Being one of the constituents of art, expression is mimetic just as the


expression of living creatures is the expression of suffering. Mimetic
behavior works in a way of imitating something but of assimilating
itself to that something. The task of works of art is to realize this
assimilation. “They do not imitate the impulses of an individual in the
medium of expression, much less those of the artist himself. If they do,
they immediately fall prey to replication and objectification of the kind
which their mimetic impulse reacts against.”

“Works of art do not lie; what they say is literally true,” writes Adorno.
On the other hand, he makes work of art correspondent to an enigma
that is a riddle or puzzle designating potential solution instead of
absolute or explicit one. “If you want the absolute, you shall have it,
but only in disguise.” Again, what makes work of art enigmatic is its
truth content being attainable only non-discoursively and mimetically.
Hence its response to the question of “are you telling the truth?” is
non-answer. (Adorno 1984: 183, 185)
It is in this sense that, referring to the imitating animal, one might say,
both artists and receptors could be simultaneously active and passive.
Regarding artist, s/he active while s/he is imitating. Coming face to
face with a receptor, however, s/he is passive, for s/he is exposing
questions and “vision” of receptor. Hence, in the latter case, receptor is
active.

Expressionism is seen as if it is exempted from receptors vision, seeing


or pregiven conceptions. The current itself was avidly supporting for
pure and abstract subjectivity which aims to work without any
convention in a way of totally refusing the domain of accessible and
the notion of replication of external world. It was seeking to “achieve
the undistorted manifrestation of real psychic states.” (Adorno 1984:
151)

However, it should note that, thought with Spinoza’s monism or


Lacan’s Mobius Stripe, there is no pschy or internal, and external that
is free from each other. As known, while Descartes was trying to define
body and mind as radically not to be reconciliable, Spinoza defines
body and mind as different aspects of the same substance; mind is
body’s mind, and in turn, body is an extention of mind, as well. The
whole of body is either a function of its own formal patterns and
internal constructions or of “external” effects and other bodies. In
Mobius Stripe model of Lacan, on the other hand, bodies and minds are
not two seperated substance or two different forms of the same
substance. By the way of a kind of turning or inversion, mind moves
into body and body into mind. Also, internal and external spheres of
the subject in intermingled by the same way.

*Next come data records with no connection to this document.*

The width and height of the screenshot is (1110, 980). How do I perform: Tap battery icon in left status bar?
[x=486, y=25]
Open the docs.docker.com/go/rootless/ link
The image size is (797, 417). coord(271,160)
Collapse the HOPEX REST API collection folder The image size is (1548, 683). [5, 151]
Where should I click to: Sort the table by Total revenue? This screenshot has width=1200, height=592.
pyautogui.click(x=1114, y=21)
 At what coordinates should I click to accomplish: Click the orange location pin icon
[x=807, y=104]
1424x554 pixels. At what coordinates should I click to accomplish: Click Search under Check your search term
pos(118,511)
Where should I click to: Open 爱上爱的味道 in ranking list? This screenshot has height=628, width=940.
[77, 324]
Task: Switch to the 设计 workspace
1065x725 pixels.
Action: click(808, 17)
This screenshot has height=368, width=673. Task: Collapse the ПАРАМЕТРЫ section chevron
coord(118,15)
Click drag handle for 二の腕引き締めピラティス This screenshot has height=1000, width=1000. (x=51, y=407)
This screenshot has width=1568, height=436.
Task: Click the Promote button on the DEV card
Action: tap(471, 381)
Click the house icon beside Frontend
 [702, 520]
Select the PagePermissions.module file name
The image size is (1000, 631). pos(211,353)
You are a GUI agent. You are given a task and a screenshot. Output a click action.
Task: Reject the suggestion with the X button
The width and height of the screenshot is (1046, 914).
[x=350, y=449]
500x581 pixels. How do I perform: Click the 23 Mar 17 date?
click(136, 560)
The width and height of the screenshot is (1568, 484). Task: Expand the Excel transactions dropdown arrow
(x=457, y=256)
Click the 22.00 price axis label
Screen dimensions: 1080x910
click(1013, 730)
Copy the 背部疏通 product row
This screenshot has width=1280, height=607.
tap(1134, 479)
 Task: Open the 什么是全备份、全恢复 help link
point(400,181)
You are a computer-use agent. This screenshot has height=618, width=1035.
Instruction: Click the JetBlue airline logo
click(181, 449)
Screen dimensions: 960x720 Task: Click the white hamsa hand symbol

In this regard, I think, expressionist painting, too, can not be excluded


from the others. More, when any painting is brought in the face of any
receptor, it would be bombarded by conventional questions and
interpretations, as Derrida emphasised, in a way of constructing a kind
of interpicturality similar to intertextuality; what painting is saying is to
be detected through questions. The painting, be it expressionist or
illusionist or impressionist, would be interlaced to the external world
by those questions and interpretations. More, painting or any kind of
art work can not escape from objectification or conceptual mediation,
no matter to what extend it presents or experience mimesis.